Dr Dansa Kourouma

Le Conseil National des Organisations de la Société Civile Guinéenne ne veut jouer aux manœuvres dilatoires. A travers son président Dr Dansa Kourouma, reçu ce mercredi, 18 septembre en compagnie de plusieurs autres responsables  à la primature, le CNOSCG  se démarque dans le cadre des consultations nationales.

Concernant  la date du 28 Décembre fixée par l’organe de gestion des élections en Guinée pour l’organisation des législatives, il ne voit pas un abus de pouvoir si tous les préalables sont  réunis.

«La CENI est la seule institution compétente pour donner une indication de date des élections, aucune autre entité ne peut se substituer à cela. C’est la constitution qui définit cette prérogative. Mais elle doit s’assurer que toutes les conditions matérielles,  techniques et financières sont réunies pour organiser des élections libres, transparentes et inclusives. Elle est la seule institution qui peut se prononcer sur ses capacités techniques pour la tenue de la date.  Ce n’est pas un parti politique ou une société civile qui peut parler à la place de la CENI», a tranché Dr Dansa Kourouma.

De même rassure le président du CNOSCG, « on n’est pas excité par des questions de date pour l’organisation des élections législatives ». Nous l’avons demandé a-t-il rappelé, depuis le 16 avril et on le réitère, parce qu’il faut que l’Assemblée Nationale soit légitime pour discuter de certaines questions de la nation. 

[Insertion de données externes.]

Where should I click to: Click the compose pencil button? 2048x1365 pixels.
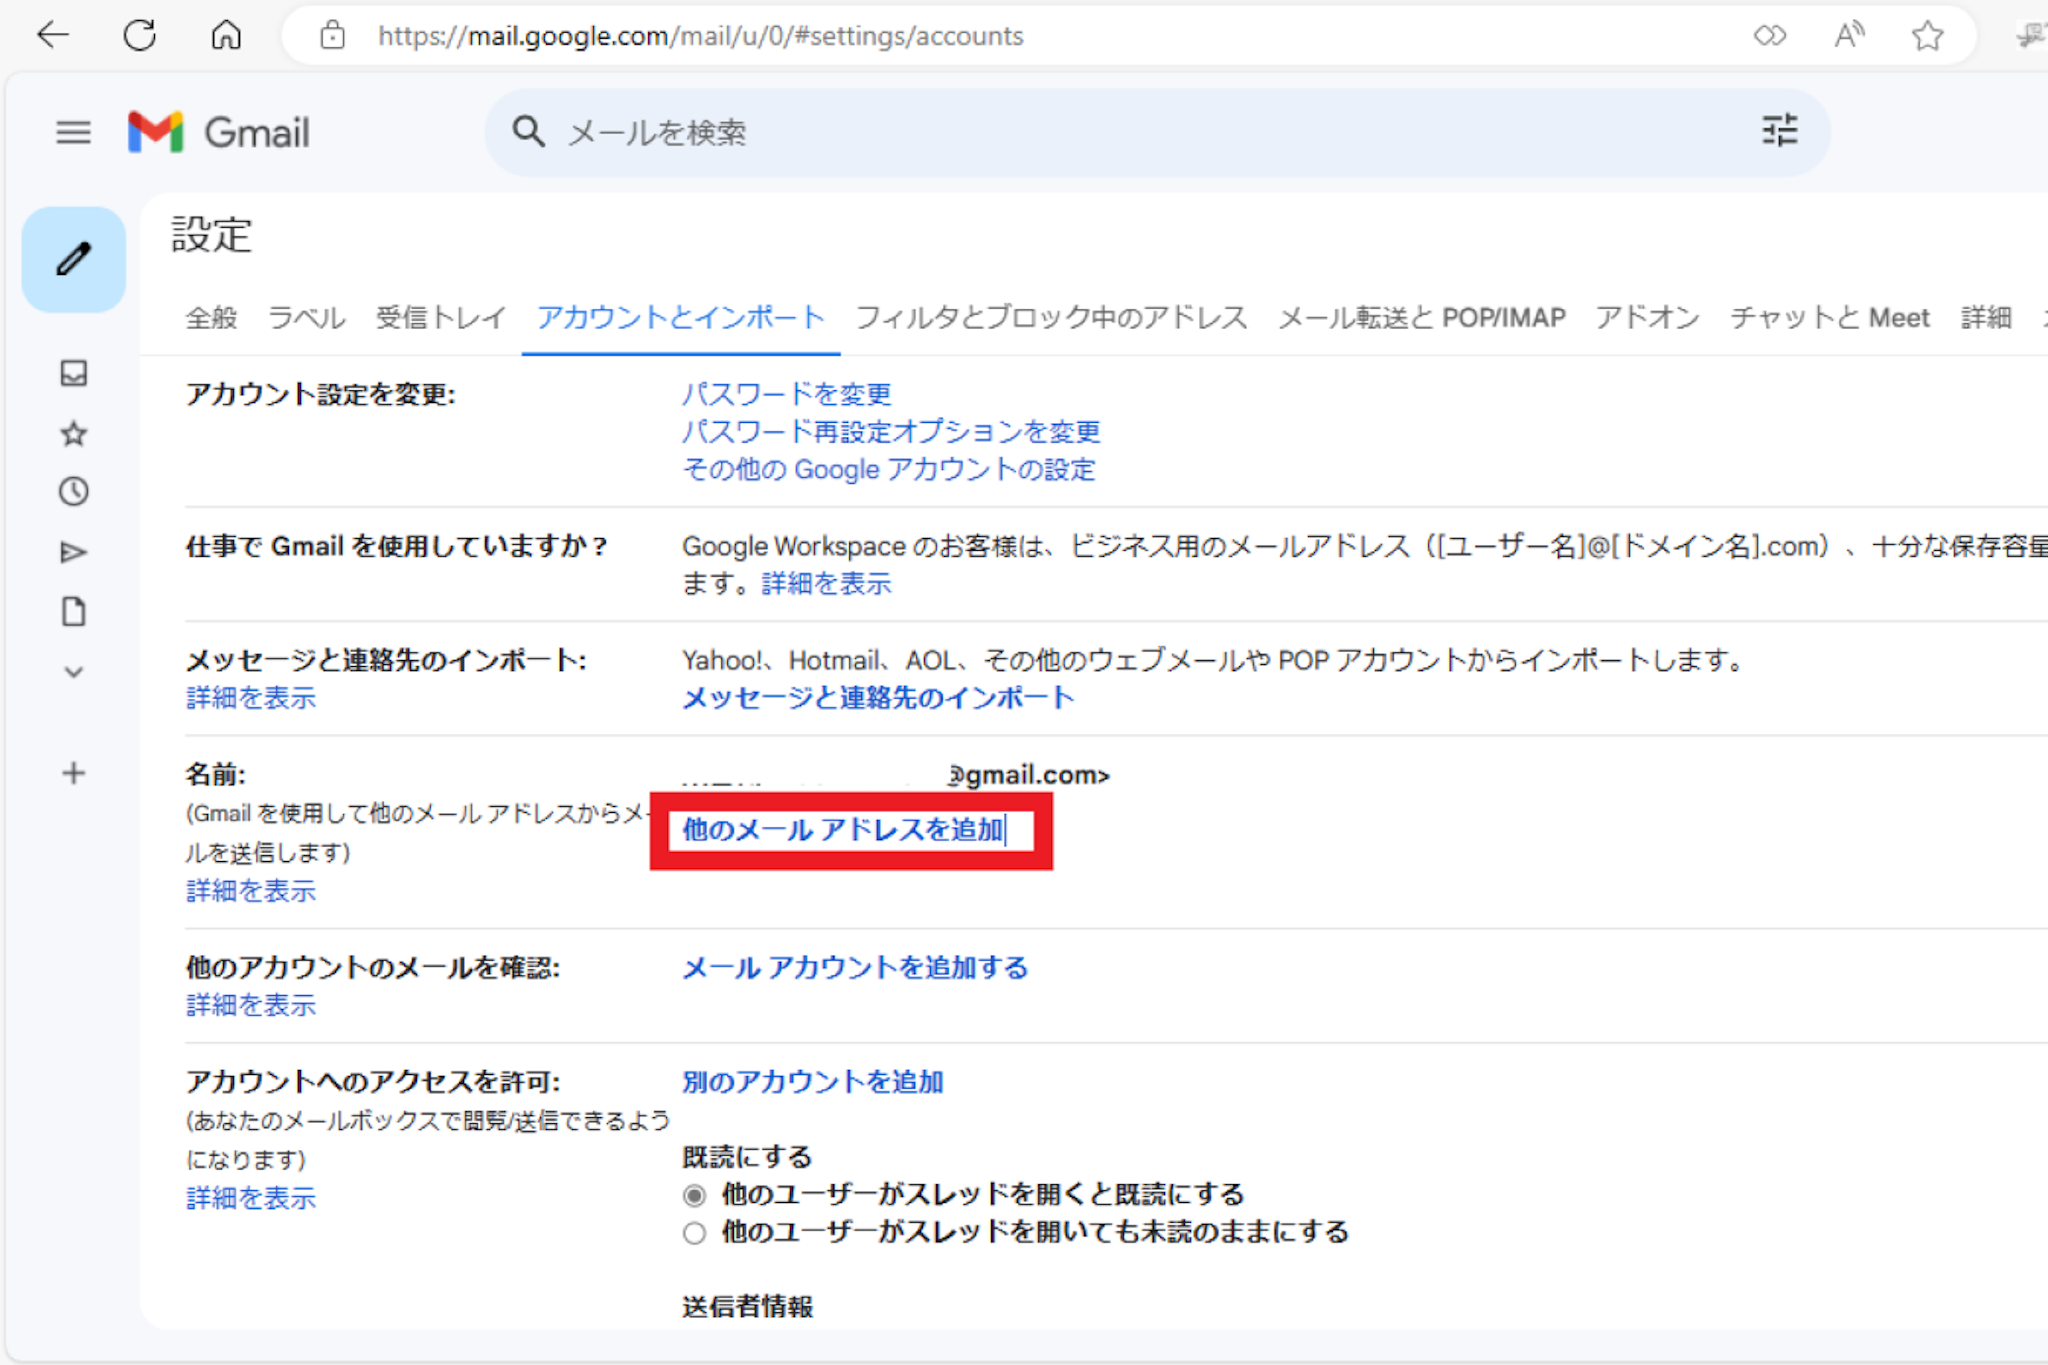click(73, 260)
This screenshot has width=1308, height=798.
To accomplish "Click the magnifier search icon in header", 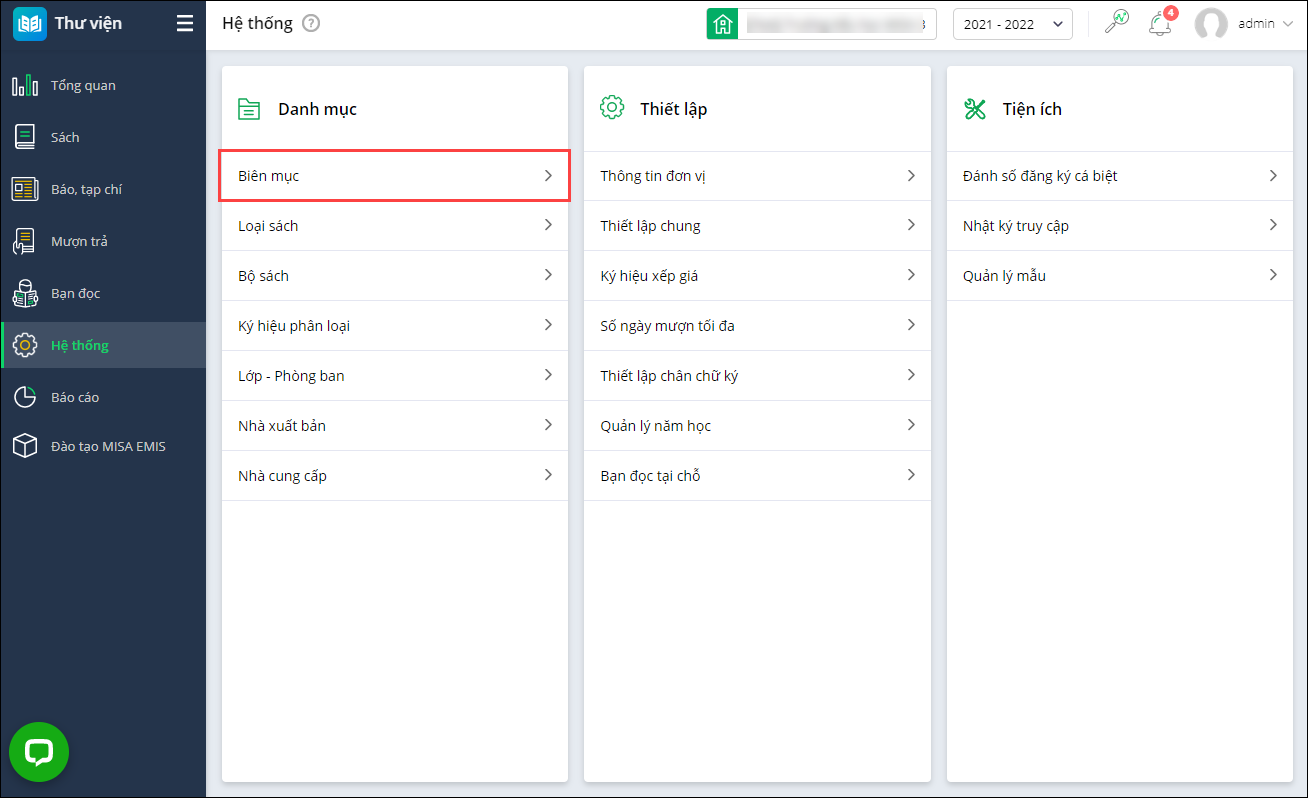I will [x=1116, y=23].
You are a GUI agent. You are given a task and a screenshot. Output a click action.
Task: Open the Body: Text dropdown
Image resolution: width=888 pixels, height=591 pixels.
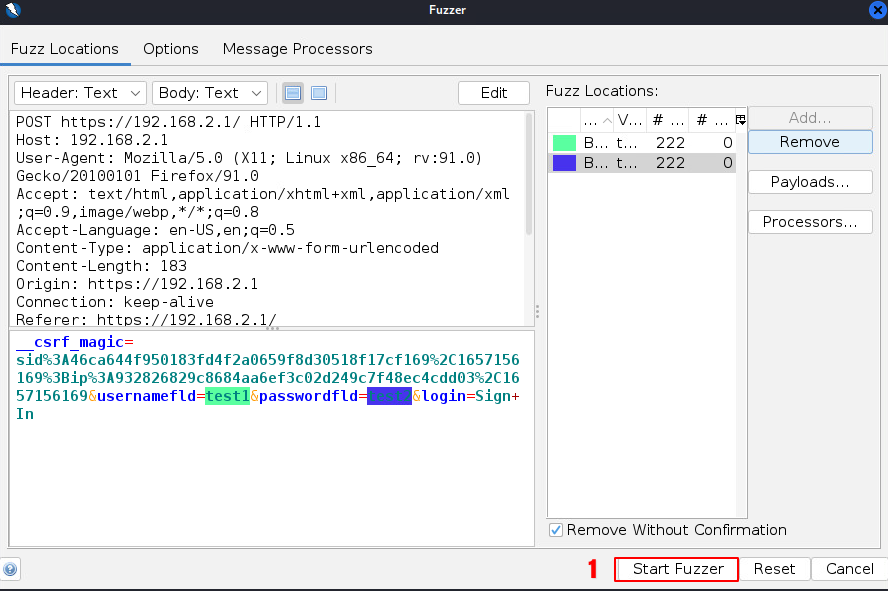pyautogui.click(x=210, y=93)
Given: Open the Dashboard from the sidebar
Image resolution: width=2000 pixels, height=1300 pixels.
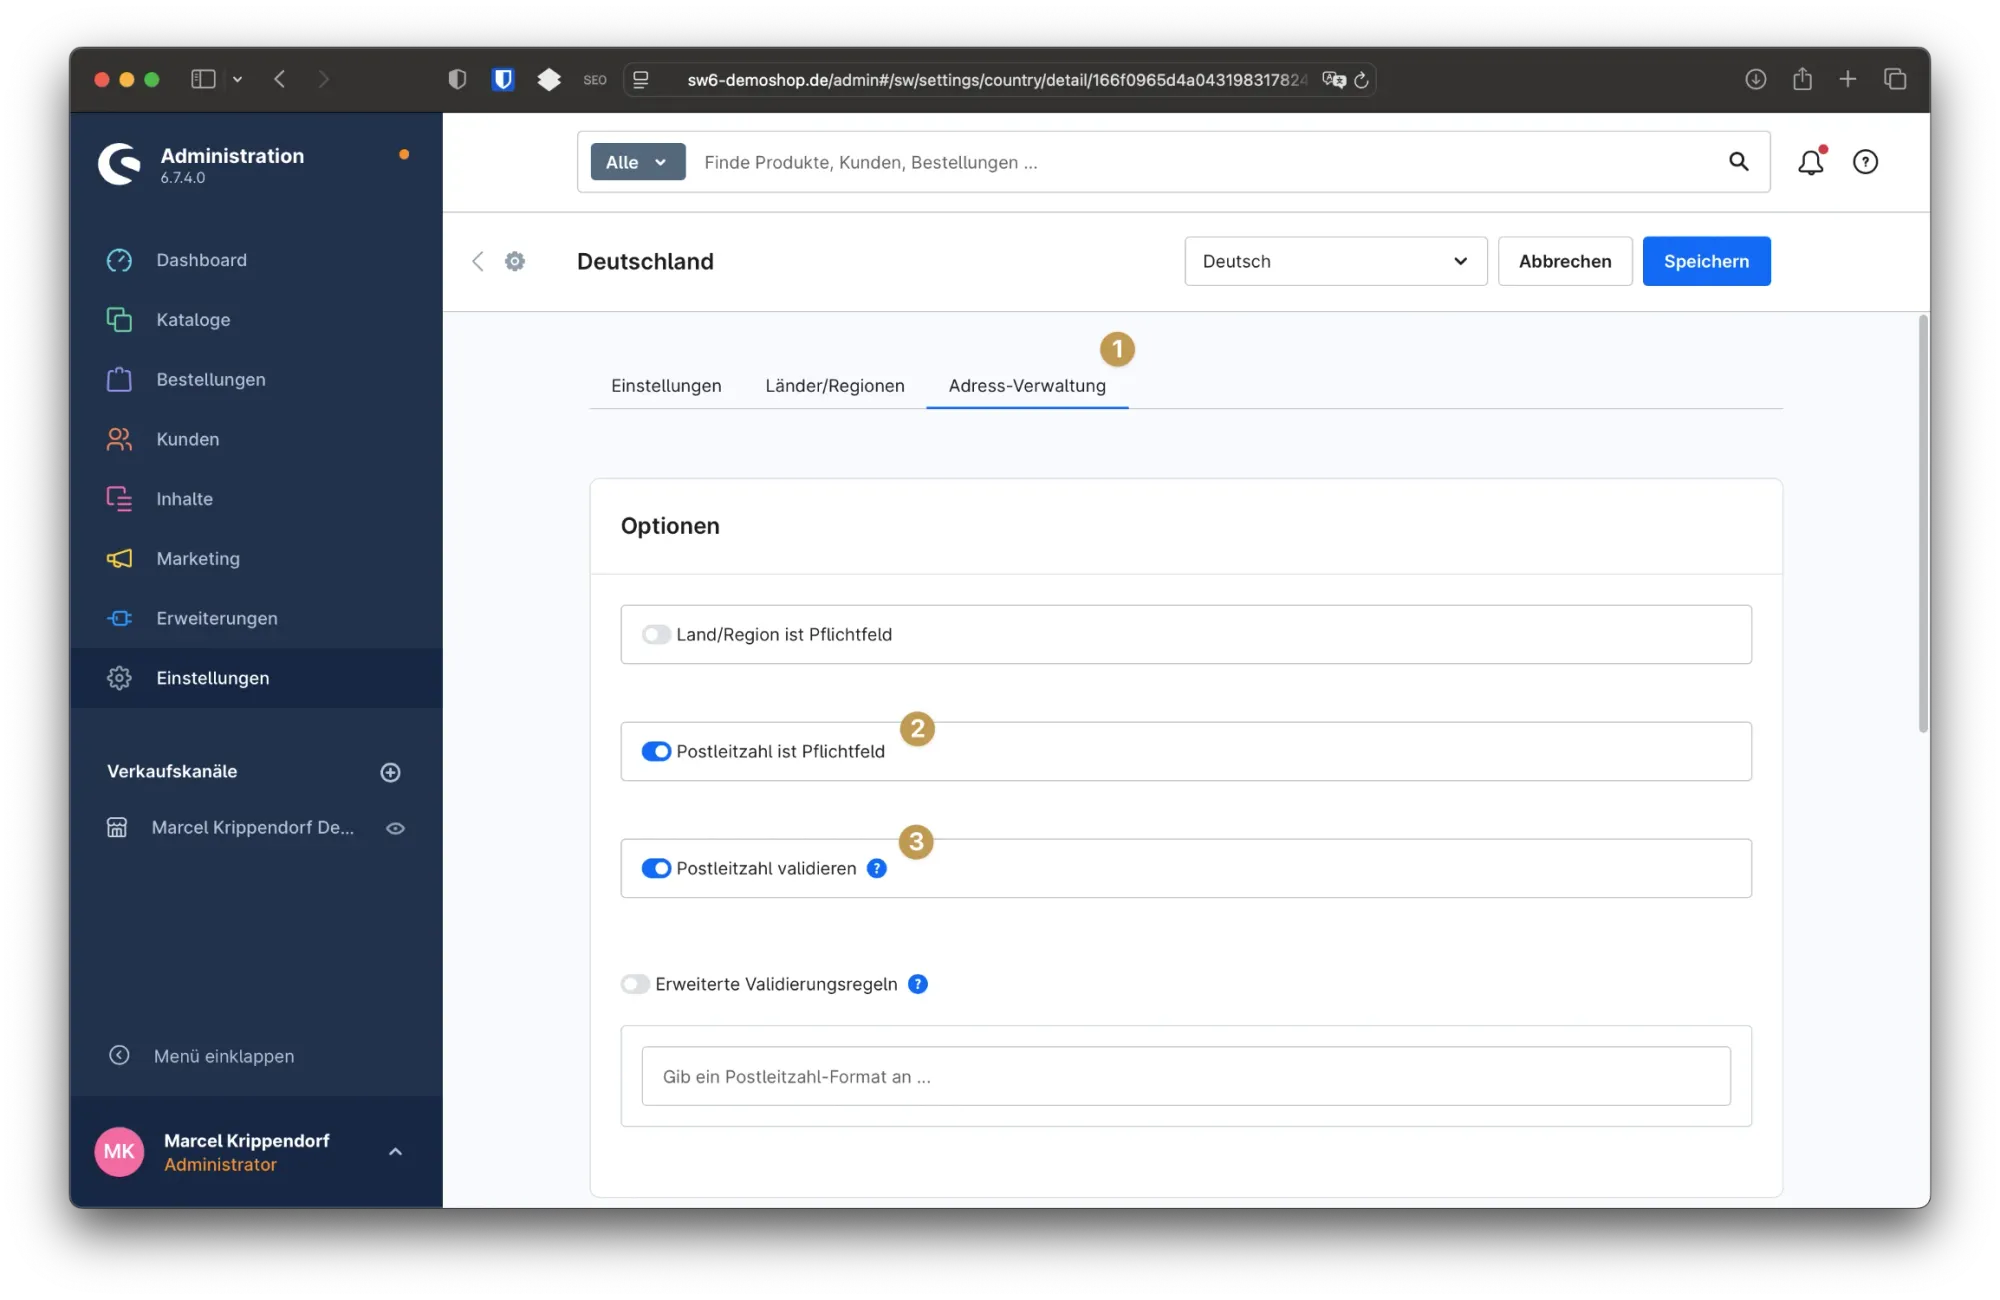Looking at the screenshot, I should click(201, 260).
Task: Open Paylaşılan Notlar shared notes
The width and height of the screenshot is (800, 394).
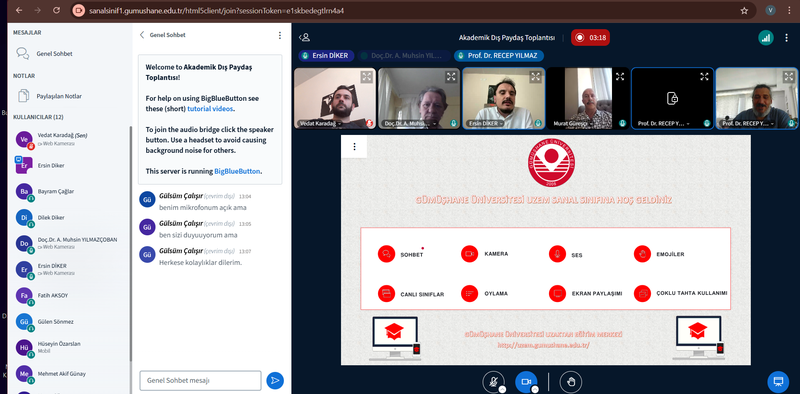Action: [x=59, y=96]
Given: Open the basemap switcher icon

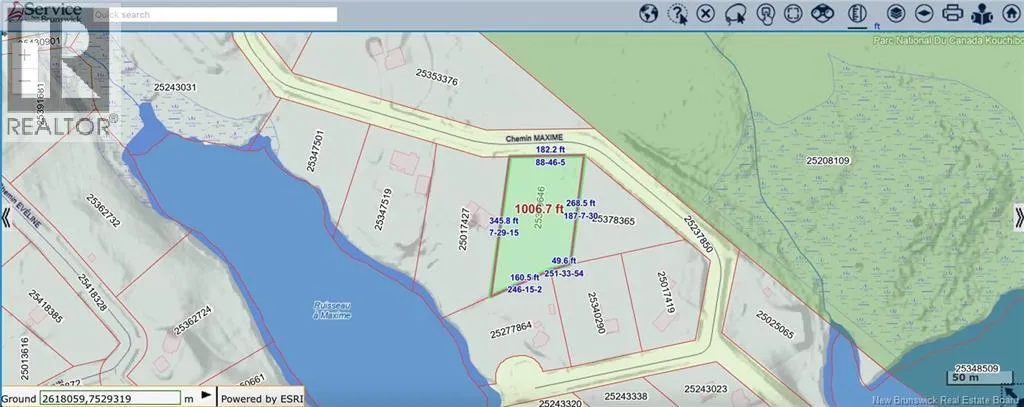Looking at the screenshot, I should 924,13.
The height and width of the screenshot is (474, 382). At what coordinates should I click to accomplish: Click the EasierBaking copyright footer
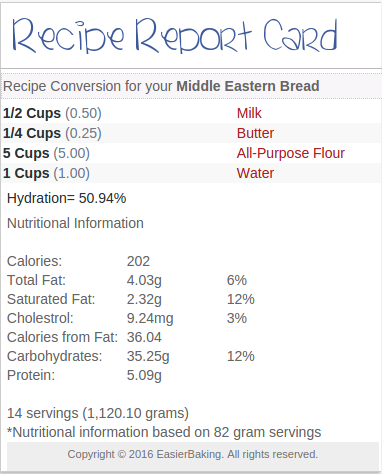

Sur le projet du référendum constitutionnel,  il confie aux hommes de médias que la position de son organisation dépendra de la réponse que le gouvernement va donner à ces  questions : « en quoi est-ce que ces consultations sont représentatives de l’opinion du peuple de Guinée ? Qu’est-ce qu’on reproche à l’ancienne constitution et qui porte préjudice au fonctionnement normal des institutions de l’État ? Quelles sont les bases juridiques pour parler de la nouvelle constitution ? Quel sera l’impact du changement constitutionnel sur les conditions à la fois politique, sociale et économique de la Guinée ? Quelle est la procédure d’élaboration d’une nouvelle constitution quand l’ancienne est en vigueur ? »

 «  C’est la réponse aux préoccupations des membres du CNOSCG qui nous permettra de prendre une décision sereine et on ne peut pas se prononcer sur une constitution qu’on n’a pas vue », a-t-il conclu.